**To do**
Write each line out exactly, from the one containing "Open the ab123456-ovh account button" through the final line of the data, and keep pictures out of the copy.

Saved entries
====

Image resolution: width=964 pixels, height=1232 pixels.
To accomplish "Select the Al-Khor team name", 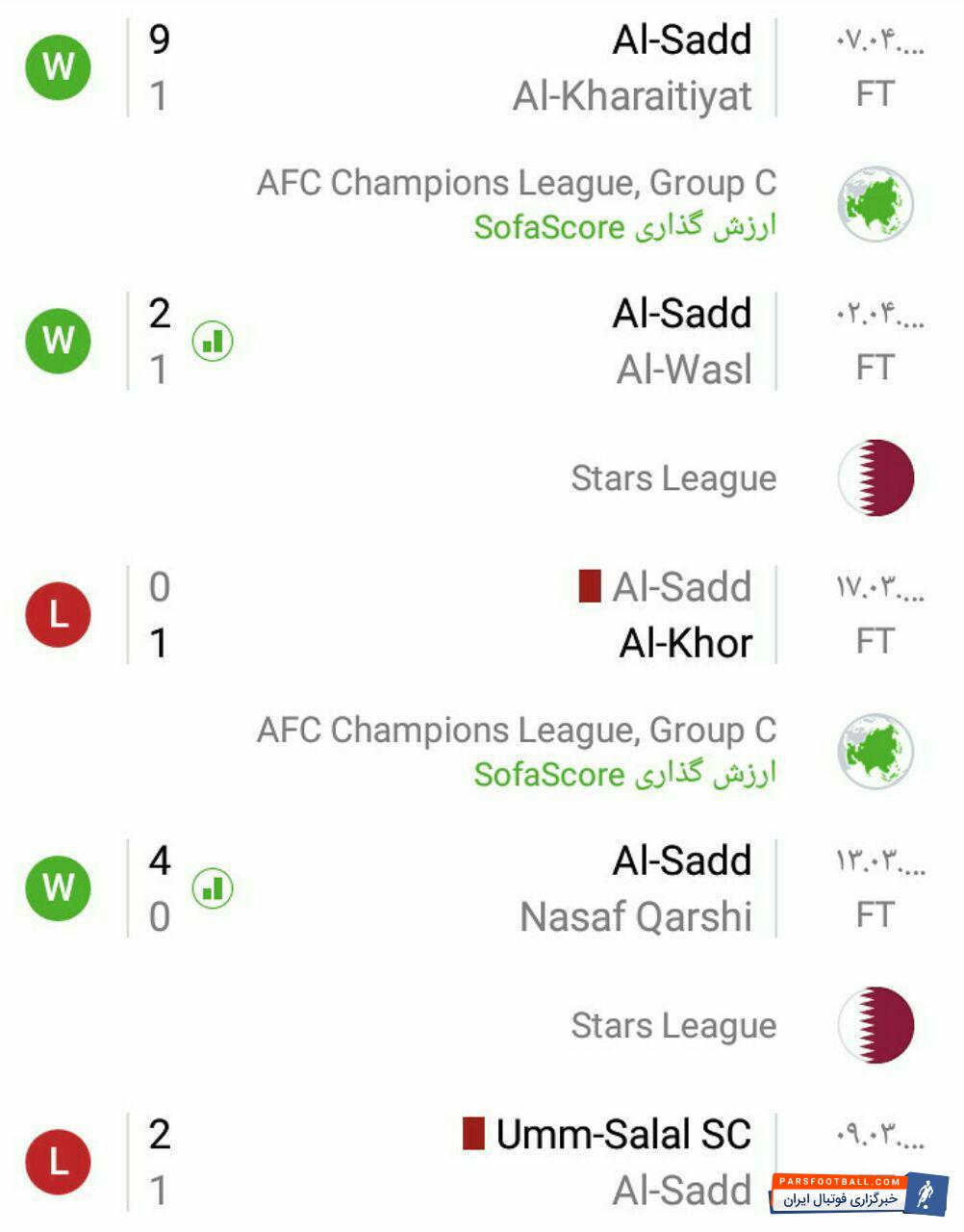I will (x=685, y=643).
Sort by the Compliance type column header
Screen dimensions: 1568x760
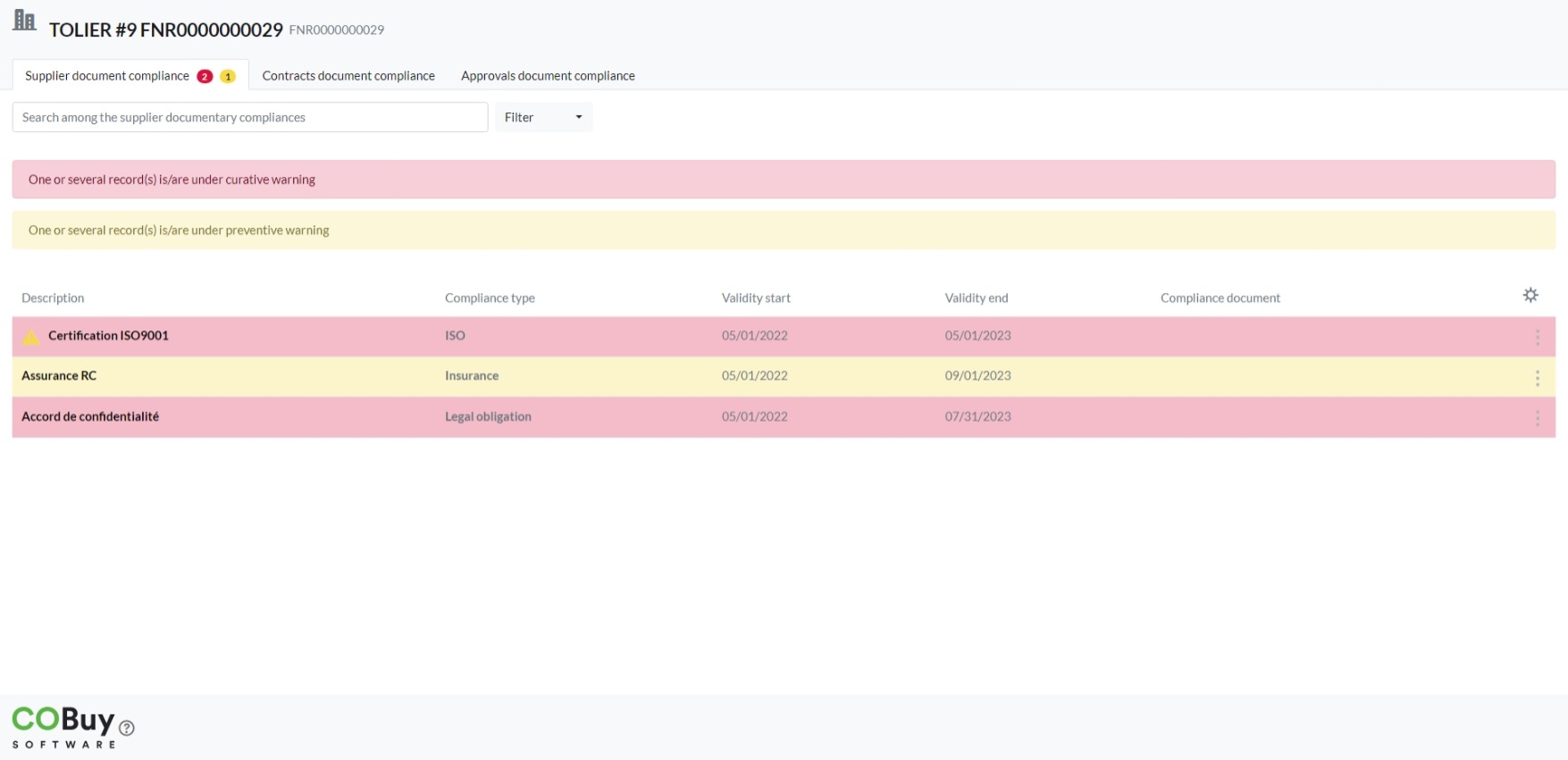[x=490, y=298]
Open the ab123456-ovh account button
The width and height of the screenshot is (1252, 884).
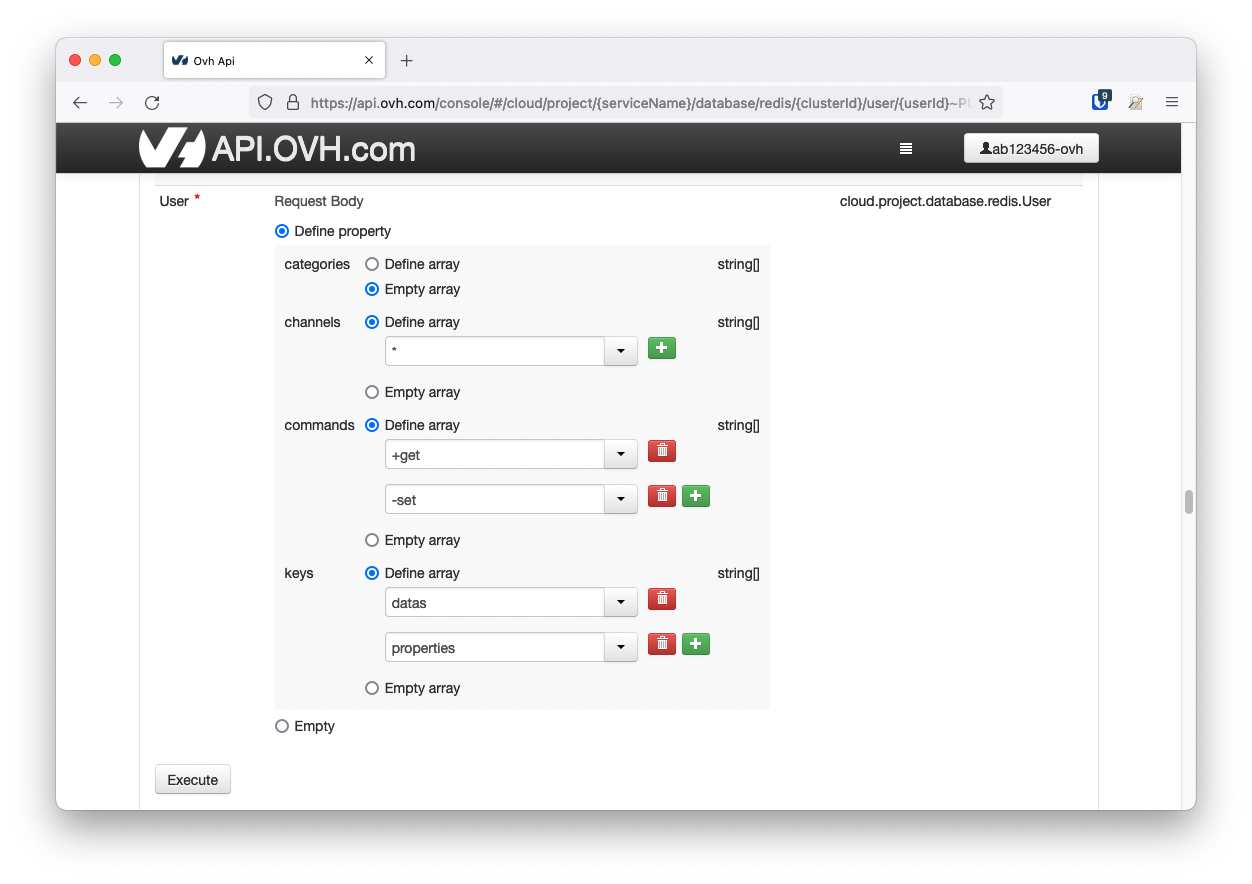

====

**Written response**
Open the ab123456-ovh account button
The width and height of the screenshot is (1252, 884).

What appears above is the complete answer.